• _Task objective_: Copy nothing before the line containing "Given: Show the Growth chart tab". Reproduce that line and all that follow, exactly, through the end of the records.
◆ ◆ ◆
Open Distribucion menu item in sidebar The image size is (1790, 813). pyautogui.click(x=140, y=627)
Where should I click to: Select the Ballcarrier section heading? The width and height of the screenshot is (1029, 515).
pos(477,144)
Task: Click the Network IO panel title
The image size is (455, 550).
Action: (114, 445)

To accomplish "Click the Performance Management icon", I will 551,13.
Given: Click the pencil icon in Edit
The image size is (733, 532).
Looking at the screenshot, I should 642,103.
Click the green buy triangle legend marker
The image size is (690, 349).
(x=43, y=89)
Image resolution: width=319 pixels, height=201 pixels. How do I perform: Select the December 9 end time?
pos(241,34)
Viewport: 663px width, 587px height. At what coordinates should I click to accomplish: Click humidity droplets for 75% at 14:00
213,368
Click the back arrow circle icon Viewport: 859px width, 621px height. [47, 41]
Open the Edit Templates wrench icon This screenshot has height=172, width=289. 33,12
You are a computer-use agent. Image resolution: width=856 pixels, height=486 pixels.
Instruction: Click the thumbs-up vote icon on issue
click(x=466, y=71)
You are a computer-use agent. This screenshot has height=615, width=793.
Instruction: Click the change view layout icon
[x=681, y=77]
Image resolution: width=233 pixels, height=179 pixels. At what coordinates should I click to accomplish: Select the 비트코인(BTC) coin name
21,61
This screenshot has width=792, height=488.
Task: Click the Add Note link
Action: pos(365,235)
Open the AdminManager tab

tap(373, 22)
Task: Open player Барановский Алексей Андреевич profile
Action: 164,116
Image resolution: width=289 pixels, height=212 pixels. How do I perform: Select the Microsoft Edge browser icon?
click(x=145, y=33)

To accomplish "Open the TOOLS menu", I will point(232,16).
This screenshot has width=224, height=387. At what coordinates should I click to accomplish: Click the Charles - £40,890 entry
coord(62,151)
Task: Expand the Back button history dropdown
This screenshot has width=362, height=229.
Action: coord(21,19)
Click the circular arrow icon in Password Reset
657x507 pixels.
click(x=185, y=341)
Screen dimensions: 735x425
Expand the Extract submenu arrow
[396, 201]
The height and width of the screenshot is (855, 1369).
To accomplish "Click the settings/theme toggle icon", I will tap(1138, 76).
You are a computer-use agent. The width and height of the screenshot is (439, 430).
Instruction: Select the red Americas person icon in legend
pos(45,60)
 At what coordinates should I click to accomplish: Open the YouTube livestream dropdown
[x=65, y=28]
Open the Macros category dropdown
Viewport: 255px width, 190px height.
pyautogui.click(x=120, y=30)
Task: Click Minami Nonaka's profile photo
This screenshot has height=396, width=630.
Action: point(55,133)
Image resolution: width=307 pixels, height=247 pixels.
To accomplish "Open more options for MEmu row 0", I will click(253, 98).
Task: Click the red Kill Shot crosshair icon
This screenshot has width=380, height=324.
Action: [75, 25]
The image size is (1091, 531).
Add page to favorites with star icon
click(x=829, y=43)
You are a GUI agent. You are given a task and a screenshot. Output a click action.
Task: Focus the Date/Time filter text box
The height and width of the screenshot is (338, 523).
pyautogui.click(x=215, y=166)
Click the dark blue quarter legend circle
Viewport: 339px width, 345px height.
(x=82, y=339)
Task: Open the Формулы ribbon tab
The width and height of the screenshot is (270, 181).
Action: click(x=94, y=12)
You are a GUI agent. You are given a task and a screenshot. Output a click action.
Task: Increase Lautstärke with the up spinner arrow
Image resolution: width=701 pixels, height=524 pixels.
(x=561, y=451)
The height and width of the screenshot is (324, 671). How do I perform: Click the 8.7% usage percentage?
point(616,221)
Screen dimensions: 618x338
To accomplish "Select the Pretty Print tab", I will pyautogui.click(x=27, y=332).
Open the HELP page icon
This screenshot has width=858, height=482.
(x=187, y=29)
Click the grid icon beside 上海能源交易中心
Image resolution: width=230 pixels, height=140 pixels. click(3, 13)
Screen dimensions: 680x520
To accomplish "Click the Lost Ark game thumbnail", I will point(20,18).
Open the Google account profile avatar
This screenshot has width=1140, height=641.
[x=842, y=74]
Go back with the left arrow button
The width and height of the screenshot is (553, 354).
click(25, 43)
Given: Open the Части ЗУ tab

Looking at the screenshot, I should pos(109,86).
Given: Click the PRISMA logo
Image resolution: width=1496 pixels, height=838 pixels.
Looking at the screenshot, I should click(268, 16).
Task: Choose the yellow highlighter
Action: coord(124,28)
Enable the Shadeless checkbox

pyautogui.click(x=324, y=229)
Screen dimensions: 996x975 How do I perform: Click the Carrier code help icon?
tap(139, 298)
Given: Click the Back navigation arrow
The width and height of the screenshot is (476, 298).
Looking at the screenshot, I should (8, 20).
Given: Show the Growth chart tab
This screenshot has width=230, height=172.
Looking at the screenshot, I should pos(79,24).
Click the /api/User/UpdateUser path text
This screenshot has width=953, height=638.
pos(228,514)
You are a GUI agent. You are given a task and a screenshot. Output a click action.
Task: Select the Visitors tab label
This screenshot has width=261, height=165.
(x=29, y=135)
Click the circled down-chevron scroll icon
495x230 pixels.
◆ ◆ ◆
• _Output_:
Given: Show the Growth chart tab
This screenshot has width=230, height=172.
Looking at the screenshot, I should pos(79,24).
Click the /api/User/UpdateUser path text
This screenshot has width=953, height=638.
pos(228,514)
You are a GUI agent. You are given a task and a screenshot. Output a click action.
Task: Select the Visitors tab label
This screenshot has width=261, height=165.
(x=29, y=135)
Click the circled down-chevron scroll icon
495x230 pixels.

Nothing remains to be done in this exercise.